Foto : Hensa/koleksi Pribadi
Bagian 13
HALAMAN TERAKHIR BUKUKU
Saat ini aku berada diantara kebahagiaan menempuh masa depan dengan Kinanti
dan rasa duka Listya karena kepergian suaminya. Sungguh keberadaan yang sangat
sulit. Saat ini Listya sedang berduka sedangkan Kinanti berbahagia. Seperti
saat malam itu Kinanti menerima telponku dengan penuh keceriaan. Bagaimana
tidak, malam itu kami sedang membicarakan tentang acara lamaran sekaligus
menentukan tanggal pernikahan.
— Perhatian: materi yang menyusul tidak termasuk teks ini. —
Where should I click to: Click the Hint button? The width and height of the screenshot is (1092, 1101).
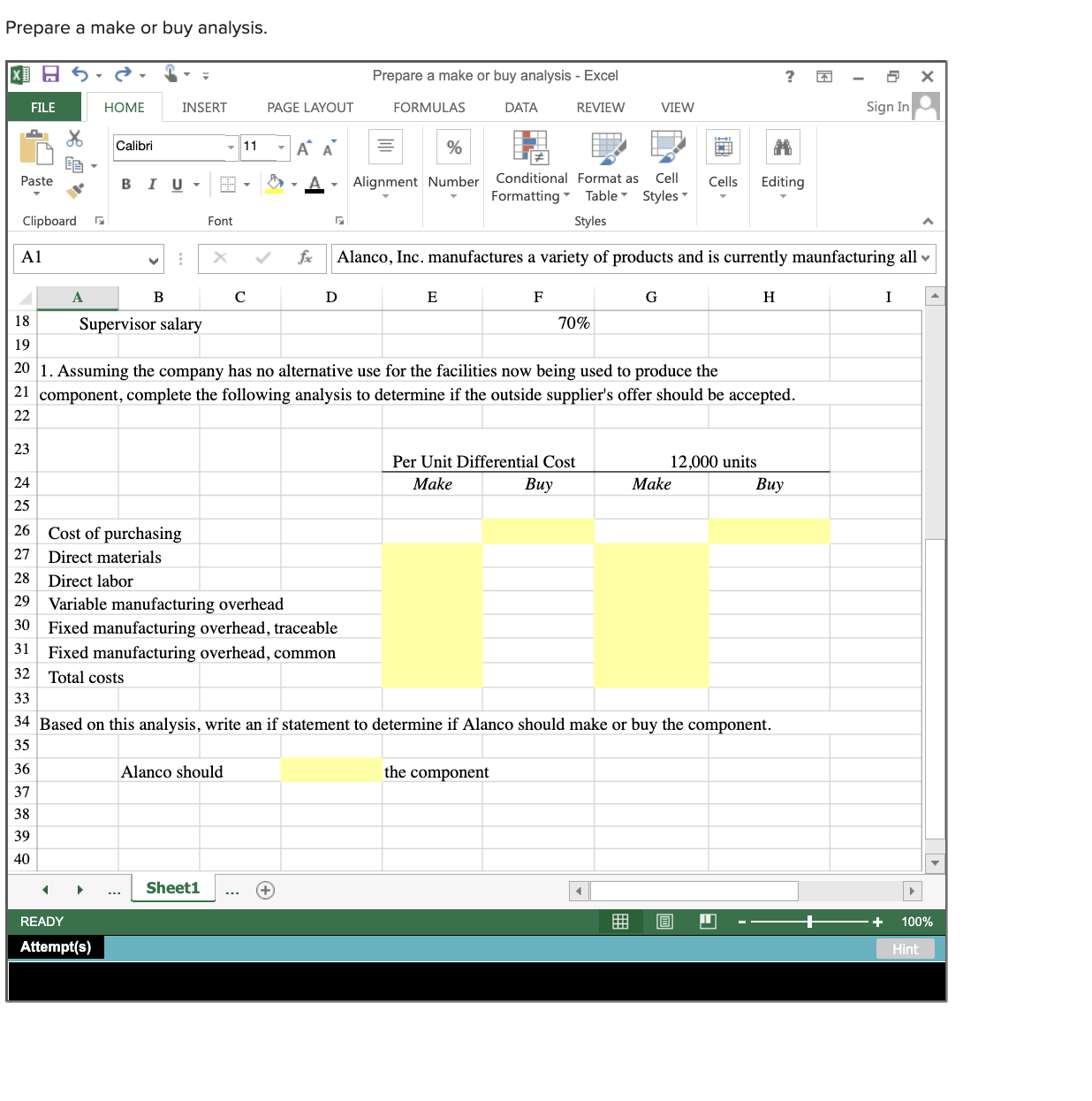pos(905,949)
Aku seakan tidak percaya pada akhirnya aku menikah
juga dengan seorang pendamping hidupku. Aku seakan lebih tidak percaya lagi
ternyata calon istriku adalah Kinanti Puspitasari, teman SMA ku yang dulu
pernah menolak menjadi pacarku. Sungguh sesuatu yang menakjubkan dalam
perjalanan hidupku bahwa nanti pada hari pernikahan itu yang menjadi istriku
adalah Kinanti Puspitasari. Aku yakin mungkin inilah takdirku. Alhamdulillah
aku panjatkan Puji Syukur kepadaNya.
Kabar pernikahanku dengan Kinanti rupanya sampai juga kepada Listya. Sore
itu ketika aku baru saja tiba di rumah, aku menerima telpon dari Listya.
”Assalaamu alaikum Listya!”, kataku menyambut telponnya.
”Iya Pak Alan wa alaikum salaam. Maaf Pak saya telpon apakah mengganggu
Bapak ?”, kata Listya.
”Oh tidak Lis. Saya saat ini sudah di rumah kok!”, kataku.
”Oh gitu. Pak Alan selamat Pak untuk rencana pernikahannya dengan Bu
Kinan!”, kata Listya.
”Terima kasih Listya!”, jawabku pendek.
”Tadi pagi Bu Kinan memberi saya kabar tentang rencana pernikahannya dengan
Pak Alan bulan Maulud ini. Saya sangat gembira mendengar kabar ini!”, suara
Listya penuh haru.
”Listya sekali lagi terima kasih. Mohon doa restunya saja agar semua
rencana itu berjalan dengan baik!”, kataku.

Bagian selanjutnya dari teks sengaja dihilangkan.